=== QUOTED PASSAGE ===
--- start ---
How to Keep Track of Customers and Job History as a Tradesperson
Mar 22, 2026
The Most Expensive Thing You Can Forget
A customer calls. "Hey, you did some work at my house last year — can you come back?" You say yes, drive 30 minutes to the address, and stand in the driveway trying to remember what you did, what parts you used, and where the shutoff valve was.
Or worse: a regular customer calls someone else because you never followed up after the last job. They weren't unhappy — they just forgot your name because you didn't have a system to stay in touch.
Repeat customers are the most profitable part of any trade business. They don't need convincing. They don't shop around. They call you because they trust you. But only if you remember them — and they remember you.
What You Should Track for Every Customer
At minimum, keep a record with these fields for every customer you serve:
Contact information
- Full name (and spouse/partner name if relevant)
- Phone number (cell preferred — that's where they'll text you)
- Email address (for invoices and follow-ups)
- Service address (not always the same as billing address)
Property details
- Gate code or lockbox combination
- Dog in the backyard? Note it.
- Where's the main shutoff / breaker panel / HVAC access?
- Parking instructions (especially for commercial)
- Property type — rental, owner-occupied, commercial
Job history
- Date of each visit
- What you did — specific description, not "plumbing repair"
- Parts used — brand, model, size
- What you charged
- Any issues or follow-up items ("recommend replacing supply valves next visit")
--- end ---
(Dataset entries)
--- start ---
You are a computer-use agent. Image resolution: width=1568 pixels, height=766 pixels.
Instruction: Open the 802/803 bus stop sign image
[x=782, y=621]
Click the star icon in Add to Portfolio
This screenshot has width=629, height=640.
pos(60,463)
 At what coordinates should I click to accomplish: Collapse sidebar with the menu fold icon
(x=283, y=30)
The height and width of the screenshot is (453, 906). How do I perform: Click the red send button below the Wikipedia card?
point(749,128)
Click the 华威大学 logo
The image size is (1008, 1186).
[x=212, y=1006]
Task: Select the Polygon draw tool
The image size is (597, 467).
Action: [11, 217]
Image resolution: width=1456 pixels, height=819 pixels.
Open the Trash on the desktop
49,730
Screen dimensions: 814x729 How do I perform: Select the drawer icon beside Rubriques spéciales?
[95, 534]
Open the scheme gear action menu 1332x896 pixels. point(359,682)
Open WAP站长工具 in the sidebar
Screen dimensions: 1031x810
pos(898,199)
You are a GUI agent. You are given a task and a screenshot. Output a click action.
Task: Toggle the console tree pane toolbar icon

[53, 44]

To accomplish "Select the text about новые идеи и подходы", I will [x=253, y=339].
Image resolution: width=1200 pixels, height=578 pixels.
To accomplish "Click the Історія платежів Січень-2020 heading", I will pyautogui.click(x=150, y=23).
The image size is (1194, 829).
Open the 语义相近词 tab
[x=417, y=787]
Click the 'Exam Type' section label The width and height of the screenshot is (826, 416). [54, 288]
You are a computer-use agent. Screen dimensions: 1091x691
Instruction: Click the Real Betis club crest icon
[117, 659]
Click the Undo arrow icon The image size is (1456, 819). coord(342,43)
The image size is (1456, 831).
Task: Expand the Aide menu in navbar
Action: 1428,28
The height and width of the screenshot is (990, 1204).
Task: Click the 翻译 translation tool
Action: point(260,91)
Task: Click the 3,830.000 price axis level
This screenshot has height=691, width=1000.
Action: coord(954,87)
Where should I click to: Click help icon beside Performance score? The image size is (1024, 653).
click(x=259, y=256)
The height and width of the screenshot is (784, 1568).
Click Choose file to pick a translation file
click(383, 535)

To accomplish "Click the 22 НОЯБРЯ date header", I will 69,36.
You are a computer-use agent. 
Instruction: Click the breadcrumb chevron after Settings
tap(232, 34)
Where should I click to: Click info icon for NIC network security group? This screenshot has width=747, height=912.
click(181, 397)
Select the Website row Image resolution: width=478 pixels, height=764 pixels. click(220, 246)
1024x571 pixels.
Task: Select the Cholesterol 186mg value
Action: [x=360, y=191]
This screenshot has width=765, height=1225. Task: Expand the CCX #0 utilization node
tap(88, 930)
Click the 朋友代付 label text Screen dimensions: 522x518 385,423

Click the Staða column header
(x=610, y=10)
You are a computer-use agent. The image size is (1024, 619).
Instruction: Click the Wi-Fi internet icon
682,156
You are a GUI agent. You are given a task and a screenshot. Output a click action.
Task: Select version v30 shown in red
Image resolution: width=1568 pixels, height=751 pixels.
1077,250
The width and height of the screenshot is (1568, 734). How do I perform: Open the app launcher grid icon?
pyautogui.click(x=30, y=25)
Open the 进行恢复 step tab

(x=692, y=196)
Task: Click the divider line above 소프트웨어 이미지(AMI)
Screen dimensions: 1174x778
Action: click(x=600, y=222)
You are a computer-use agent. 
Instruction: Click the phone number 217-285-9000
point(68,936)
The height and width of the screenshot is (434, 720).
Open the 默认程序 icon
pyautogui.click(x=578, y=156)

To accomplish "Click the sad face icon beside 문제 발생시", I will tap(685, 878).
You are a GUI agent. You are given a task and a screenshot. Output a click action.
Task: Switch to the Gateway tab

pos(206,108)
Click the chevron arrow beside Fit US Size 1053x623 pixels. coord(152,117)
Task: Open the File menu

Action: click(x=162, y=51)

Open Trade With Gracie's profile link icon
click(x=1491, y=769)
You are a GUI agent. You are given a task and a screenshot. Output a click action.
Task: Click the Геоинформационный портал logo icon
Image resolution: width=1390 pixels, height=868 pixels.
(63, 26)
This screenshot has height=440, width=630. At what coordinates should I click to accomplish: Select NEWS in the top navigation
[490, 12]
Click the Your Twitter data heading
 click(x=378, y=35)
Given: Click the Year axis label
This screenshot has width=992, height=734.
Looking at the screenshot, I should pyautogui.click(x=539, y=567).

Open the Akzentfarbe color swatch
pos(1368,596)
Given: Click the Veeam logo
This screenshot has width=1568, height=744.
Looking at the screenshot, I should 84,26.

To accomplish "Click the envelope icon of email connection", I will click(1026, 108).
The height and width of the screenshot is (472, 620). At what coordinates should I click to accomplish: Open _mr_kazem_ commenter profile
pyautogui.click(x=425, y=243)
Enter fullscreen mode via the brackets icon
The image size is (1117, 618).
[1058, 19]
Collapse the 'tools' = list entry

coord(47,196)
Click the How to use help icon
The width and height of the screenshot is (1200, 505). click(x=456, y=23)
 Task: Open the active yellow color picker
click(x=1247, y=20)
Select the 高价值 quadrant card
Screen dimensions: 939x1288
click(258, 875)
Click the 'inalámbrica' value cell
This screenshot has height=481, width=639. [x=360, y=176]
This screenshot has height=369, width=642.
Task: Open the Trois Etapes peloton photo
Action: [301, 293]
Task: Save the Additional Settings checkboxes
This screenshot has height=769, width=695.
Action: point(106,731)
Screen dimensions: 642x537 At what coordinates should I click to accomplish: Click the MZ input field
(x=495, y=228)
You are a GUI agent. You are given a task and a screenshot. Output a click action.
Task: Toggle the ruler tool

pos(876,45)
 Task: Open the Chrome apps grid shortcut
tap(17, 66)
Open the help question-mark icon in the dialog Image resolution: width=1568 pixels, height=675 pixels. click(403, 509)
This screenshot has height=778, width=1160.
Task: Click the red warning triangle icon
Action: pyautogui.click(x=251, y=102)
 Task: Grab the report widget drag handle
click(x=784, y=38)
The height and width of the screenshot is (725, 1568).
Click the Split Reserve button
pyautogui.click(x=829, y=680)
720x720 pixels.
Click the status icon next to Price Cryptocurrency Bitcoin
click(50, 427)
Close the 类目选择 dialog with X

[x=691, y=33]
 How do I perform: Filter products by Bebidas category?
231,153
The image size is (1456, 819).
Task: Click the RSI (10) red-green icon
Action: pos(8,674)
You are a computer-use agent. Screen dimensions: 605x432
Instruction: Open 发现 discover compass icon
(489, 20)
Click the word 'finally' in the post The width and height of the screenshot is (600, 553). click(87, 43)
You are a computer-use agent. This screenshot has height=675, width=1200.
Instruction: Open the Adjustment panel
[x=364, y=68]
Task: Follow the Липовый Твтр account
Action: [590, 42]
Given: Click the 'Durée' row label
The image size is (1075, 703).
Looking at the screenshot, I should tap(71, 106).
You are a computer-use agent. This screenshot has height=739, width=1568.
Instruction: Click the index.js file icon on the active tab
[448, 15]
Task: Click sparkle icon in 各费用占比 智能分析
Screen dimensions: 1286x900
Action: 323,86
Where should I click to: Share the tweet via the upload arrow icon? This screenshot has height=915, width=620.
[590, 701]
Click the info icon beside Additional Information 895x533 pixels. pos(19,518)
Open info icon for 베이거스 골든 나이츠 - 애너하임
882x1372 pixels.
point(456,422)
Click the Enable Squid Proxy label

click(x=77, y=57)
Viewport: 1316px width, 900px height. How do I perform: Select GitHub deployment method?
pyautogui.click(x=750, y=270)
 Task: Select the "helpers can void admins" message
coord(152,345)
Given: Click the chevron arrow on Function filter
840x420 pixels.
--- end ---
=== SHORT TASK ===
Quote the tradesperson's guide to tracking customers and job history in full, word for word.

=== TASK ANSWER ===
How to Keep Track of Customers and Job History as a Tradesperson
Mar 22, 2026
The Most Expensive Thing You Can Forget
A customer calls. "Hey, you did some work at my house last year — can you come back?" You say yes, drive 30 minutes to the address, and stand in the driveway trying to remember what you did, what parts you used, and where the shutoff valve was.
Or worse: a regular customer calls someone else because you never followed up after the last job. They weren't unhappy — they just forgot your name because you didn't have a system to stay in touch.
Repeat customers are the most profitable part of any trade business. They don't need convincing. They don't shop around. They call you because they trust you. But only if you remember them — and they remember you.
What You Should Track for Every Customer
At minimum, keep a record with these fields for every customer you serve:
Contact information
- Full name (and spouse/partner name if relevant)
- Phone number (cell preferred — that's where they'll text you)
- Email address (for invoices and follow-ups)
- Service address (not always the same as billing address)
Property details
- Gate code or lockbox combination
- Dog in the backyard? Note it.
- Where's the main shutoff / breaker panel / HVAC access?
- Parking instructions (especially for commercial)
- Property type — rental, owner-occupied, commercial
Job history
- Date of each visit
- What you did — specific description, not "plumbing repair"
- Parts used — brand, model, size
- What you charged
- Any issues or follow-up items ("recommend replacing supply valves next visit")